What skills do you learn in IGCSE History?
These are the things I learnt (or became aware of) while studying IGCSE History:
- Understanding the context (surrounding political or economical events) behind various sources.
- Filtering out bias from sources.
- Constructing logic and arguments with evidence and facts (not emotions).
- Discovering and understanding all sides of the argument.
- Disagreeing and making constructive discussions with your peers (without being a cunt).
- Naturally accepting your mistakes or invalid statements with introduction of new information (and not shaming others when such happens to them)
Why is such skill set important in 2020?
In the past decade, I observed the following problems:
- Many people get trapped into reading hyper emotional journalism (usually makes them feel guilty). This usually makes them carried away in amplifying the message, without even an attempt to understand the other side of the story.

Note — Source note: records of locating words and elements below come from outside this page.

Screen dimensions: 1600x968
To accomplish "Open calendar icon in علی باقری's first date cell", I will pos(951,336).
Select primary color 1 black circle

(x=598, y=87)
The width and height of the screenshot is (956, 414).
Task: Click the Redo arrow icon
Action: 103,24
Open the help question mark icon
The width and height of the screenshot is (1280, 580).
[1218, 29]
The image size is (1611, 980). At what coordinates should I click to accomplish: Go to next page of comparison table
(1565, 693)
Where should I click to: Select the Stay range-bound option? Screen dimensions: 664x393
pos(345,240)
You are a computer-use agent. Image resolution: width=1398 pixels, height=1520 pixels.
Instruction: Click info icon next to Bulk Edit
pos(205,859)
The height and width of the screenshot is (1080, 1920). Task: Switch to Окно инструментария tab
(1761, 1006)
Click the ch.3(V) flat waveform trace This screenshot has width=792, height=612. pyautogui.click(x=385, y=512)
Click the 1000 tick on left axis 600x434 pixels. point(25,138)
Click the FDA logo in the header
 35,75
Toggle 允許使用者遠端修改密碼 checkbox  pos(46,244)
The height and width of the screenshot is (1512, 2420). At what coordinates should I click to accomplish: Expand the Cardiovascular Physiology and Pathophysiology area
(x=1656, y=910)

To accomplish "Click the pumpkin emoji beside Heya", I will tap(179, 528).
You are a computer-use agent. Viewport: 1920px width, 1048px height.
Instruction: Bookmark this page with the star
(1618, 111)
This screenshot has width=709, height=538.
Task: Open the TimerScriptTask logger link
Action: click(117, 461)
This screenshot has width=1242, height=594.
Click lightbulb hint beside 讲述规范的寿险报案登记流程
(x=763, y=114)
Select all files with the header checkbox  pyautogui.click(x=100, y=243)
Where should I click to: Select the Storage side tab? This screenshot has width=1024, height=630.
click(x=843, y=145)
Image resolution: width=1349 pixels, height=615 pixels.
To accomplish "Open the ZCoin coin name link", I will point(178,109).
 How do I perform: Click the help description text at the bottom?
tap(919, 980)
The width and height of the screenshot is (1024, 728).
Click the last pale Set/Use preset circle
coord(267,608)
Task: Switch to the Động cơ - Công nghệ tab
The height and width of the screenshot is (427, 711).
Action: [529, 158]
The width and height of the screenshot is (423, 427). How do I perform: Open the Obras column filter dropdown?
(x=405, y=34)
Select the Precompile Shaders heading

- Political media sources are inevitably biased in certain direction of their own. In my book, objective journalism cannot exist unless journalist's opinions can't sway the words even in the slightest.
- A lot of discussions (online and offline) end up being herded/dominated by vocal people trapped in echo chamber. This naturally leads to other information bias problems.
- Adults seem to just hate accepting the fact that they are wrong. Adults also seem to shame others a lot for being wrong.
All IGCSE History skills stated above will help you combat these problems.
If you studied IGCSE history,
- You know that nothing is black and white once it matters enough for you to care.
- You know that the winners of wars got to paint the event in their taste and add subjectivity to the 'facts'. You know that this still remains true.
- You set your emotions aside when you read anything on the internet.
- You naturally seek all sides of the information and conclude your opinion of your own.
IGCSE History makes you a real adult.
Gift for you for reading this far
Here are some of other titles I thought of for this post:
- Study history to reduce number of dumbfucks on Twitter.
- Prevent yourself from becoming cancer of the internet.